To avoid this kind of dependency thinking the facilitator must be disciplined to follow these rules:

  1. Never initiate contact with a client

  2. Never seek to motivate a client to action

  3. Work only with a client who is passionate enough to want to work to make their idea happen.

  4. Never allow the client to think that the facilitator has any special power or authority.

The facilitators will wait for local people to request help; they do not go out and find people to help. If they were to go out offering to help, this would put all the responsibility on the facilitator and they would become like a parent looking after a child. The facilitator and client must relate to each other as equals, as adults.

Facilitators will not do everything for the client. Facilitators will not chase up on clients. Clients must keep up contact with the facilitator and not expect the facilitator to always contact them. If clients do not do things to start their idea in their own time and space, then the facilitator cannot keep working with that person. This ensures that the client is truly motivated to turn their own dreams into reality.

Do NOT take over.

Often in Arnhem Land, Balanda start out working for the people but end up doing everything, with Yolŋu doing very little. To ensure that the local person or group remains foremost in the running of and participation in their enterprise, the facilitator must remember: they are  not any kind of saviour for this person, they are equals, and the enterprise must live or die based on the work of the visionary not the facilitator.

To prevent this from occurring, the facilitator must follow these rules:

  1. Never think that you have any special power or authority.
  2. Never become a shareholder, director, manager or any other active part in the daily operation of the enterprise.

The facilitator must never become an active part in the daily activity of any endeavour the people create, because if they do, they risk taking responsibility and control away from the client and they become less available to help others in the community.

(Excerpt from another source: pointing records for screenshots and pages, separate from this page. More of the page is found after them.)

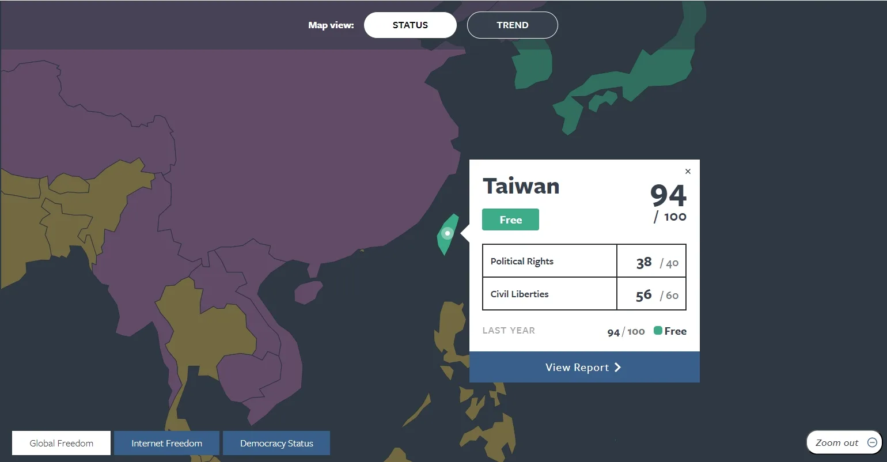887x462 pixels.
Task: Close the Taiwan info popup
Action: coord(688,171)
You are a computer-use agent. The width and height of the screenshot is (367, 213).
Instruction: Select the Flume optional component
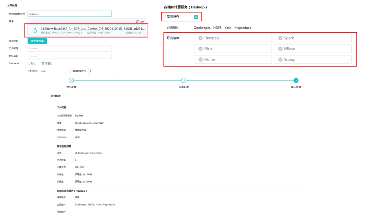coord(233,59)
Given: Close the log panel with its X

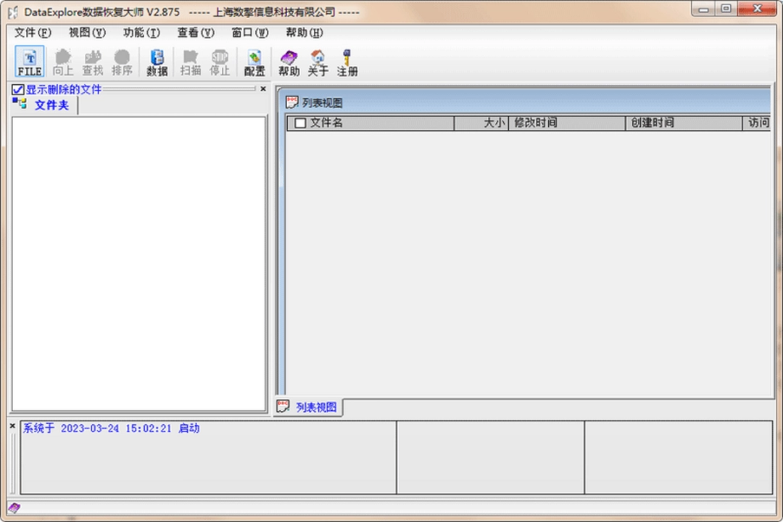Looking at the screenshot, I should tap(12, 426).
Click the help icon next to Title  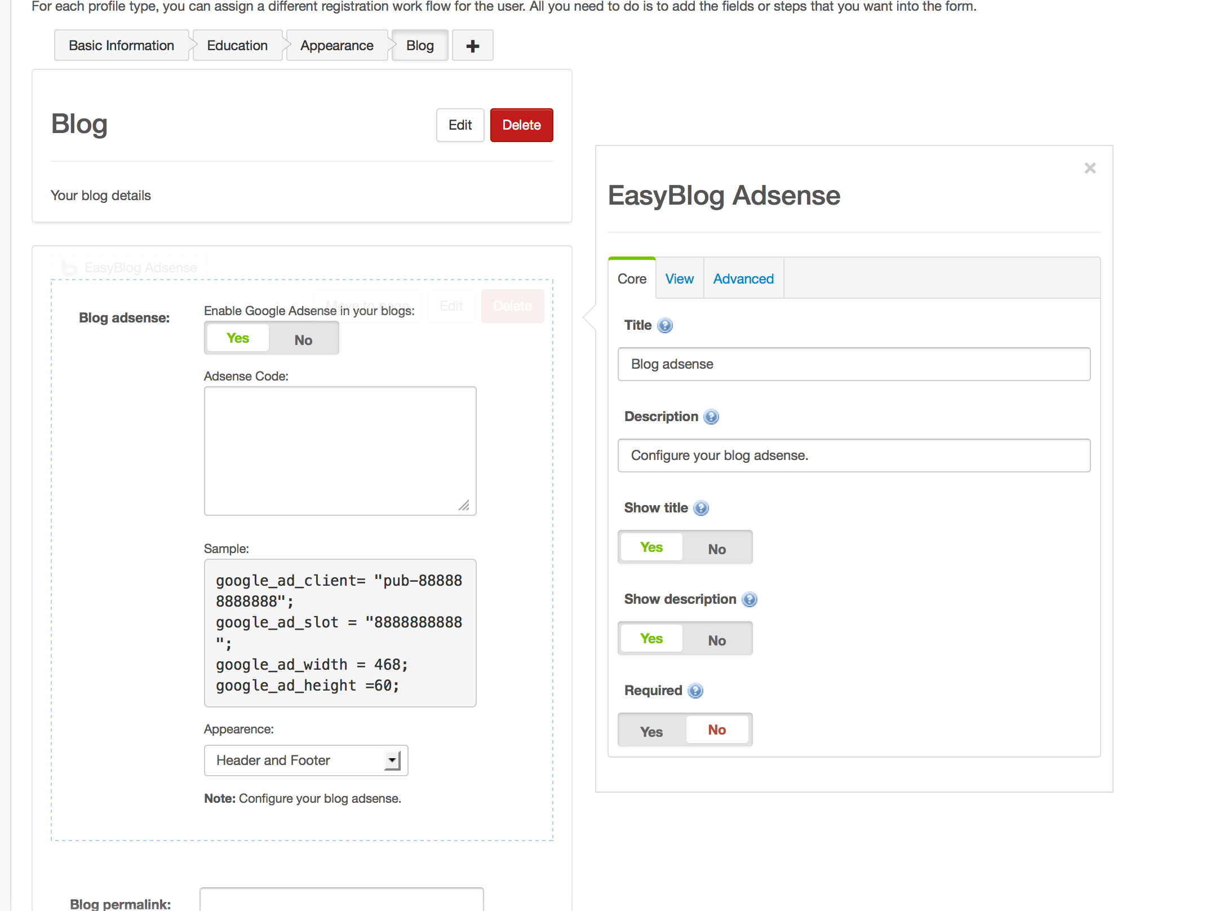[x=665, y=325]
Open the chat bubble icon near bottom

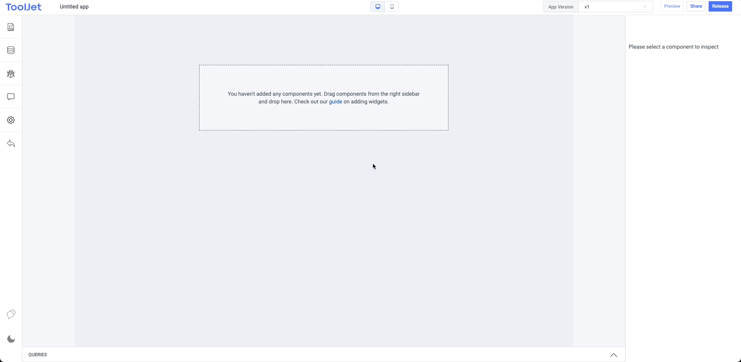tap(11, 315)
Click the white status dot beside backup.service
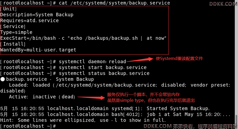Screen dimensions: 238x129 (x=2, y=79)
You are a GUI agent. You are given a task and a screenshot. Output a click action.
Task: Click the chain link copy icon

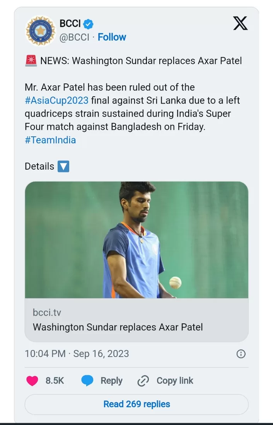pos(143,381)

Enterprise Facilitators must not think they have all the answers for the people; this will lead to attitudes such as paternalism, which will tempt the facilitator to unintentionally position themselves as superior to the client or do too much for the client.  The only thing the facilitator offers is a “caring, dedicated, listening service and a smart, go-get-it attitude” which is at the disposal of their clients. In Arnhem Land, a knowledge of the Balanda system is also required of facilitators to help the people, but in this, the facilitator is not a source of knowledge but a guide. We will not forget that the people themselves have a system that the facilitator does not understand, and that the facilitators will need the client to guide them through.